Até porque não é verdade que todas as crenças que fazem parte do senso comum tenham esse carácter prático (no sentido de serem adquiridas para resolver problemas práticos e concretos). Nessas crenças - supersticiosas ou não - incluem-se por exemplo ideias morais e estéticas que não têm esse carácter prático.
Concluindo: dizer que o senso comum tem um carácter prático é um erro. Apenas parte do senso comum tem esse carácter prático.
Não se trata do mesmo erro que eu pretendi assinalar no post (a identificação entre senso comum e conhecimento prático), mas é um erro.
desculpa ter-me alongado
abraço
Carlos,
Estamos de acordo, desde o início, no seguinte:
1. Não é verdade que senso comum = conhecimento prático;
2. O conhecimento científico também pode ter (e tem, por vezes) um carácter prático, no sentido em que tem motivações práticas. Basta pensar um muita da investigação médica, por exemplo.

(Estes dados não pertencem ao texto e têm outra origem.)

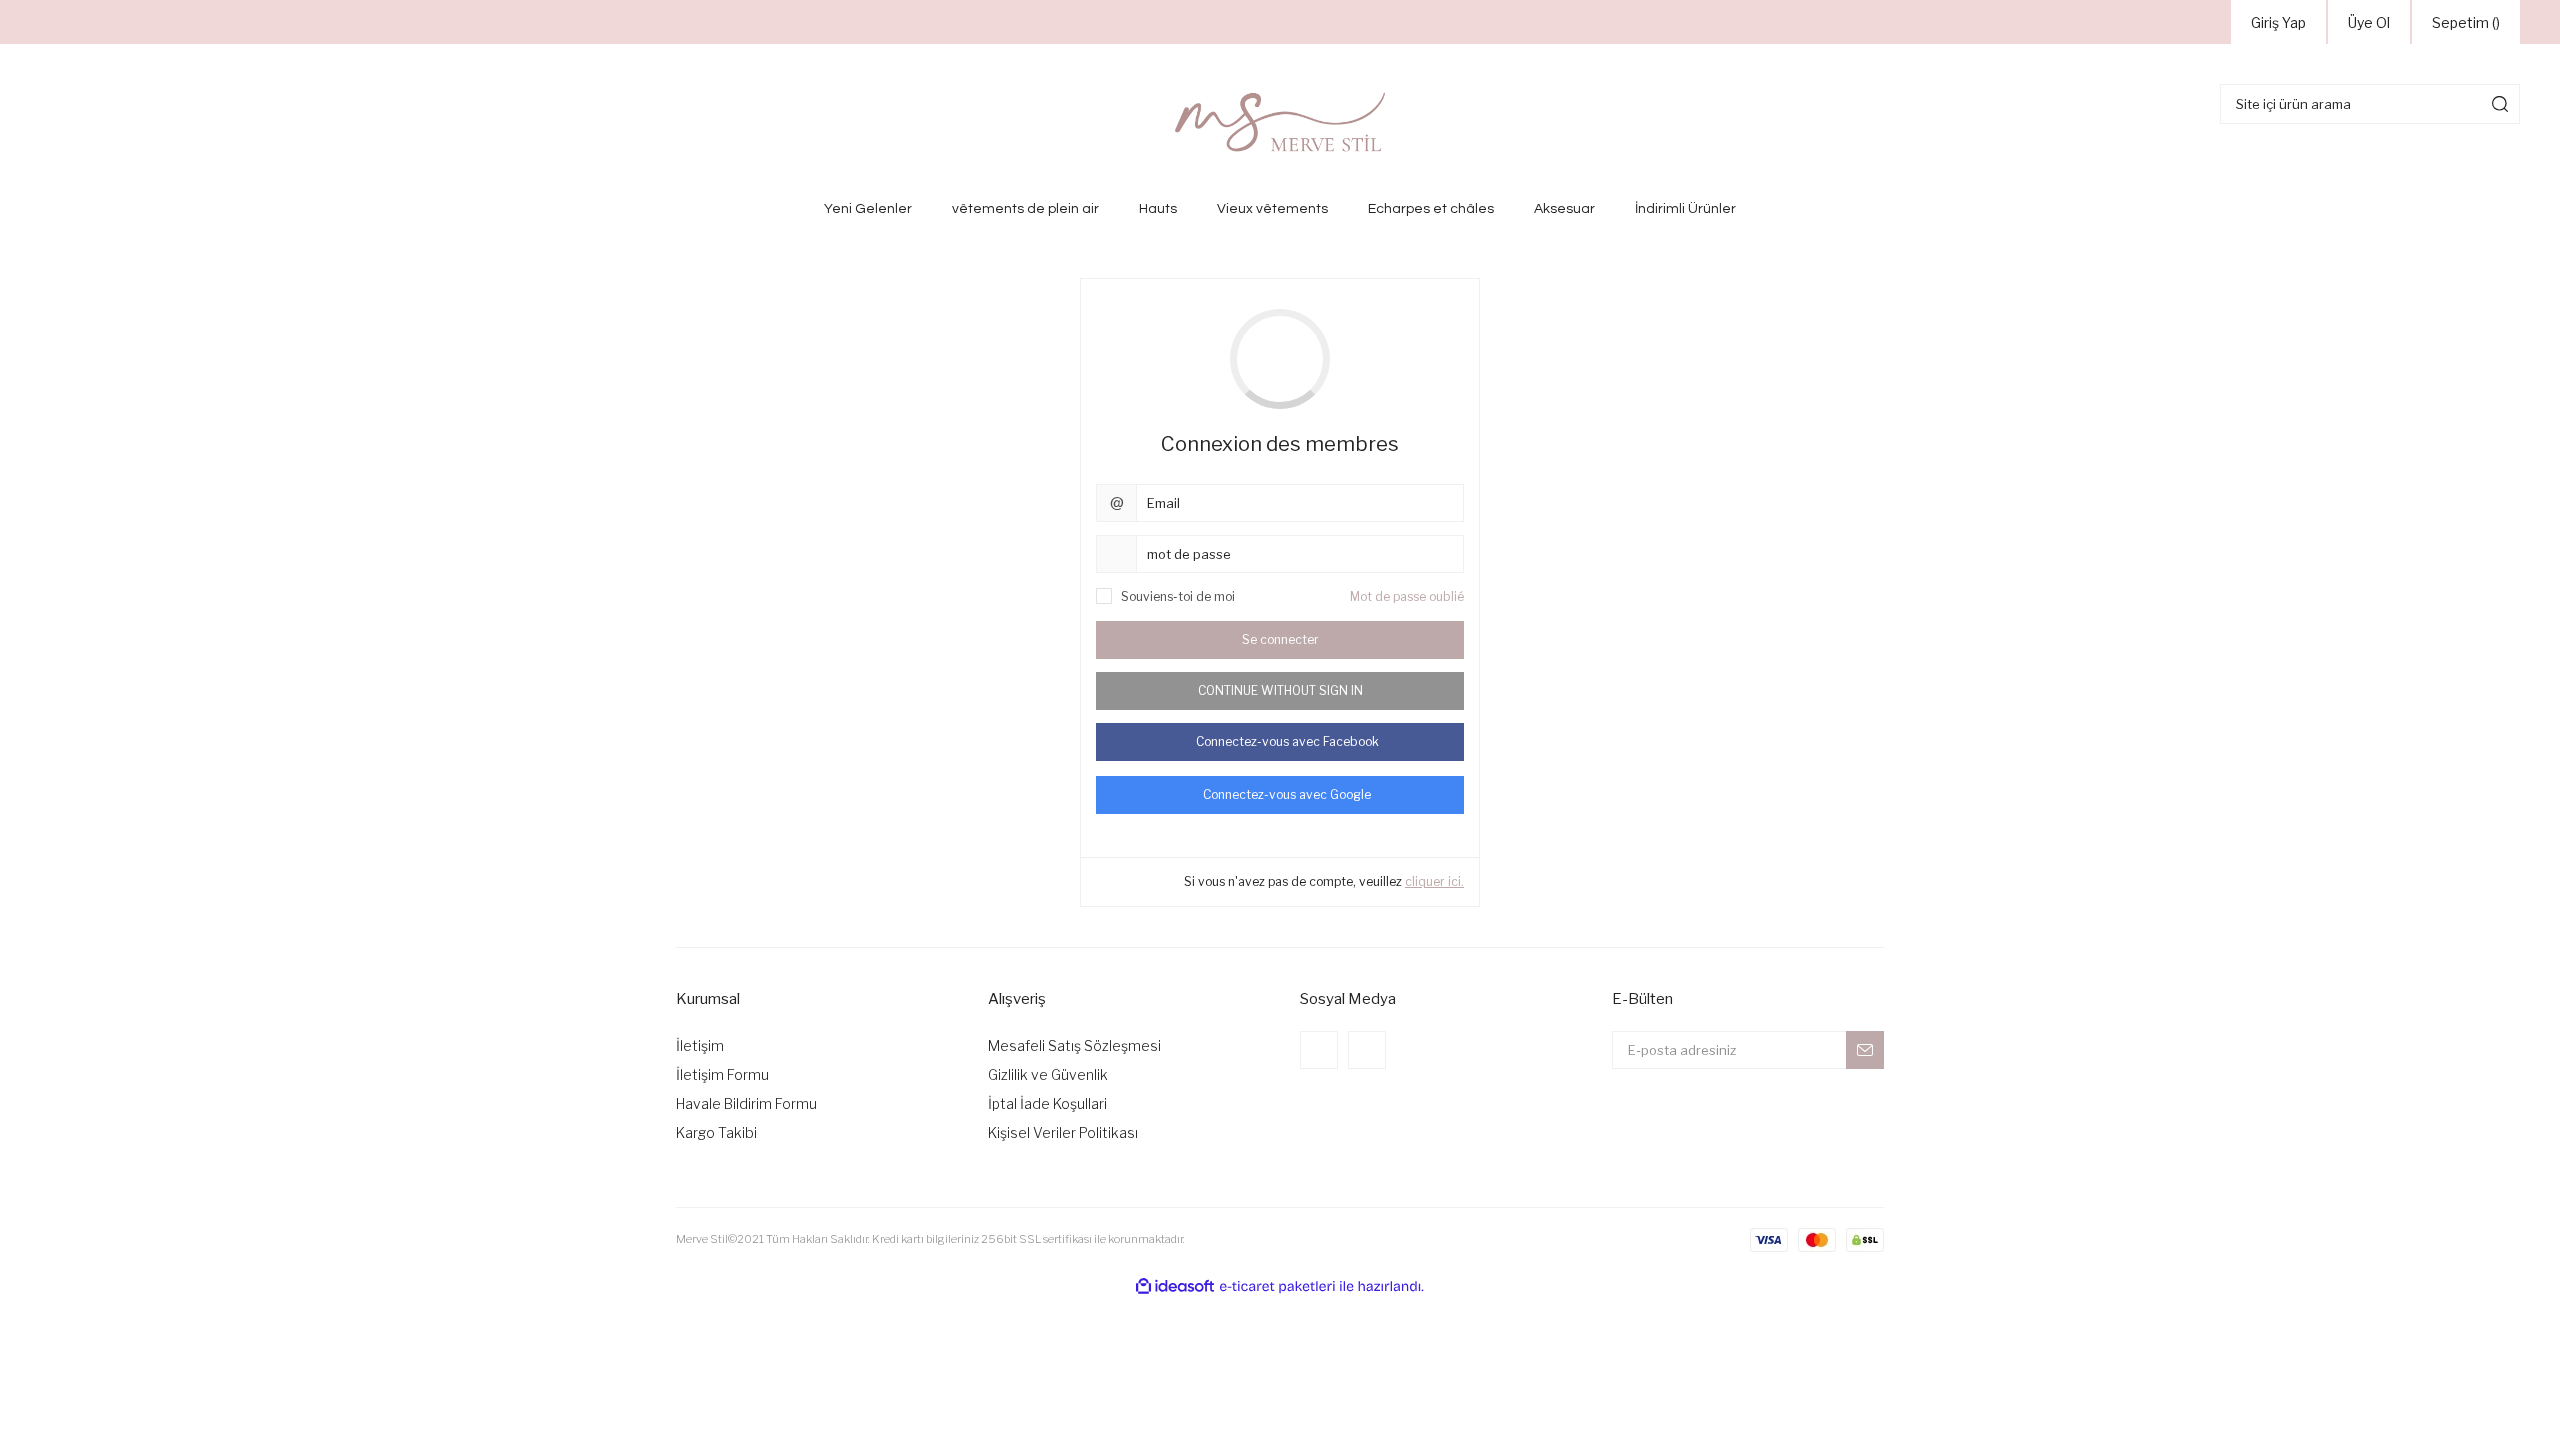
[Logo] (1280, 122)
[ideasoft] (1175, 1286)
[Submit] (1865, 1050)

3. A afirmação “o senso comum tem um carácter prático” deve ser esclarecida, explicando aos alunos o sentido da expressão "carácter prático" (coisa que, por sinal, o Arte de Pensar faz, ainda que sem se alongar nisso).
Mas nada do que acabei de referir implica que o carácter prático do senso comum não seja uma das suas características mais salientes.

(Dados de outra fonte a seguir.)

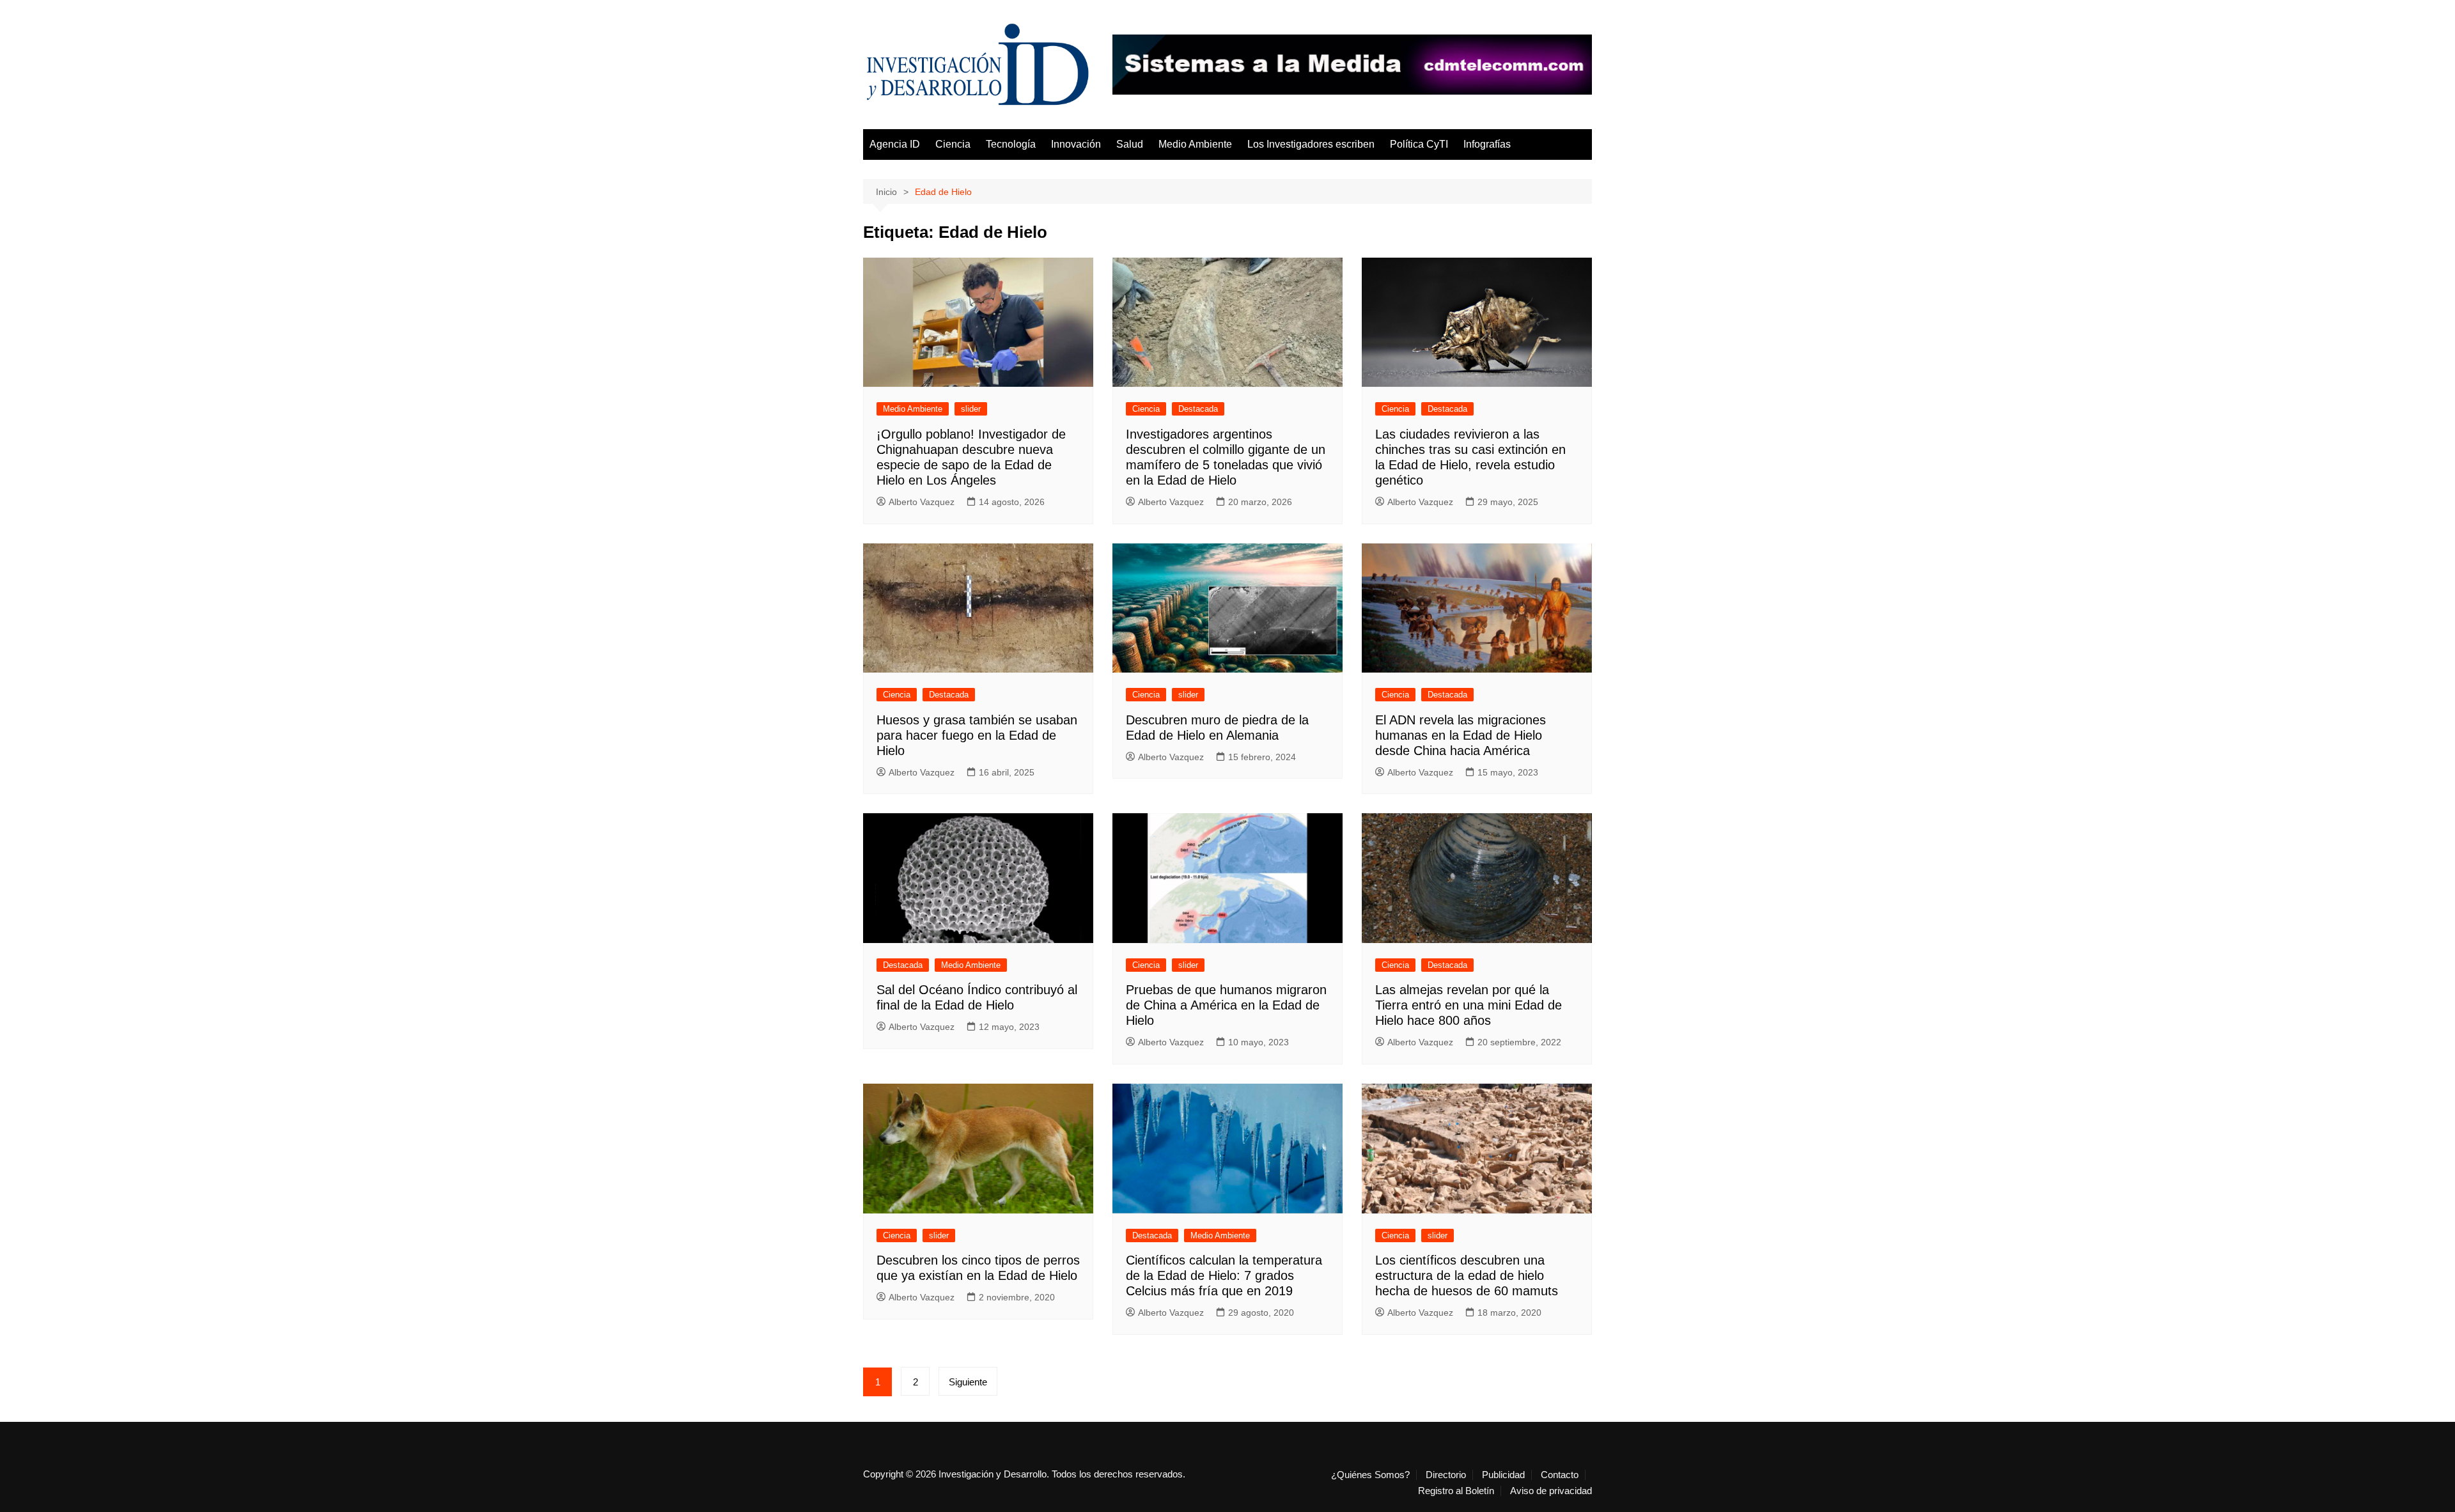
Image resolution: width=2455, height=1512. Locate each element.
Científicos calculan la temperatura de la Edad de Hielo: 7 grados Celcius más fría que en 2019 (1224, 1275)
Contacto (1559, 1475)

Uma analogia, a atitude crítica é uma característica saliente e identificadora da filosofia, permitindo distinguir a filosofia da religião, por exemplo. Mas isto não deixa de ser verdade, ainda que haja vários exemplos de atitude crítica no seio da própria religião.

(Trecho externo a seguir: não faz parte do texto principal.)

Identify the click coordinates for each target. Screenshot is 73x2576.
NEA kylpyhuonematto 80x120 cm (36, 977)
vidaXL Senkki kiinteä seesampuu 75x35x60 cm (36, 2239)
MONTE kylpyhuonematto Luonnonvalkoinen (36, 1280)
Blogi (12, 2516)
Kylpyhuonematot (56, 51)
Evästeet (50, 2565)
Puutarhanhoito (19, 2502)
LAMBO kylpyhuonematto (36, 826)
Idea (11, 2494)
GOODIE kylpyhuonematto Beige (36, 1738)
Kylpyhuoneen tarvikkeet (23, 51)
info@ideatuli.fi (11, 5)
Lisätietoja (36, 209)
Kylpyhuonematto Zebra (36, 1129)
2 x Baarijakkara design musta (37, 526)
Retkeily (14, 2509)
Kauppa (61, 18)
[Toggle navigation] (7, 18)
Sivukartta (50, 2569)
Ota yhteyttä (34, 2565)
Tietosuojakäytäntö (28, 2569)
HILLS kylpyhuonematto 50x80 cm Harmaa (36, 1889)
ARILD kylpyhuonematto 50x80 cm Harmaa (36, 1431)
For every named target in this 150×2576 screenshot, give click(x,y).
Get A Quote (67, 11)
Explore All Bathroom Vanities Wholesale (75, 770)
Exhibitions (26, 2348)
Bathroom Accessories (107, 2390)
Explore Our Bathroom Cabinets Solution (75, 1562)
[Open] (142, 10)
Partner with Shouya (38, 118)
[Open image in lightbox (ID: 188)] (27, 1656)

O que se passa é a filosofia é fundamentalmente uma actividade crítica, ao passo que a religião é fundamentalmente uma actividade dogmática ou acrítica.
No caso do senso comum e da ciência também pode haver não uma diferença substancial, mas apenas de grau: o senso comum ter um carácter predominantemente prático e a ciência ter um carácter predominantemente teórico ou, se quiseres, explicativo.
Não estamos aqui a oferecer definições, mas apenas a apresentar traços característicos de ambas as actividades.
Além disso, é perfeitamente consistente dizer que a ciência tem um carácter predominantemente teórico e verificar-se que muito desse conhecimento acaba por ter aplicações ou consequências práticas. Neste aspecto é importante não confundir ciência com tecnologia, coisas muito diferentes, embora interdependentes. A tecnologia é para os engenheiros, não para os cientistas. Apesar de haver cientistas que são simultaneamente engenheiros, tal como há músicos que são críticos musicais e patrões que são empregados.
Quanto ao resto, não estou a ver exemplos de crenças supersticiosas a que se possa adequadamente chamar senso comum. Dás-me um exemplo? Não basta haver um grupo, ainda que alargado de pessoas, que acredite em P para que P seja senso comum. Na minha terra as pessoas mais antigas acreditavam que se uma mulher se cruzasse contigo na rua e, depois de passar, virasses para ela a sola do sapato e ela olhasse para trás, então essa mulher era uma bruxa ou descendente de bruxa. Isto está muito longe de ser senso comum.
abraço,
Para mim o senso comum é sinónimo de bom senso. Ambos significam o conjunto de reacções que são de esperar do cidadão médio, imerso num determinado contexto cultural. Envolve um conceito estatístico. Por exemplo: a maioria dos cidadãos desta vila acha que as senhoras devem ir de véu para a missa. É uma falta de bom senso não cumprir esta regra social.
Isto é, o senso comum varia quando o contexto cultural varia, pelo que não tem carácter universal, só é invocável entre pares da mesma cultura.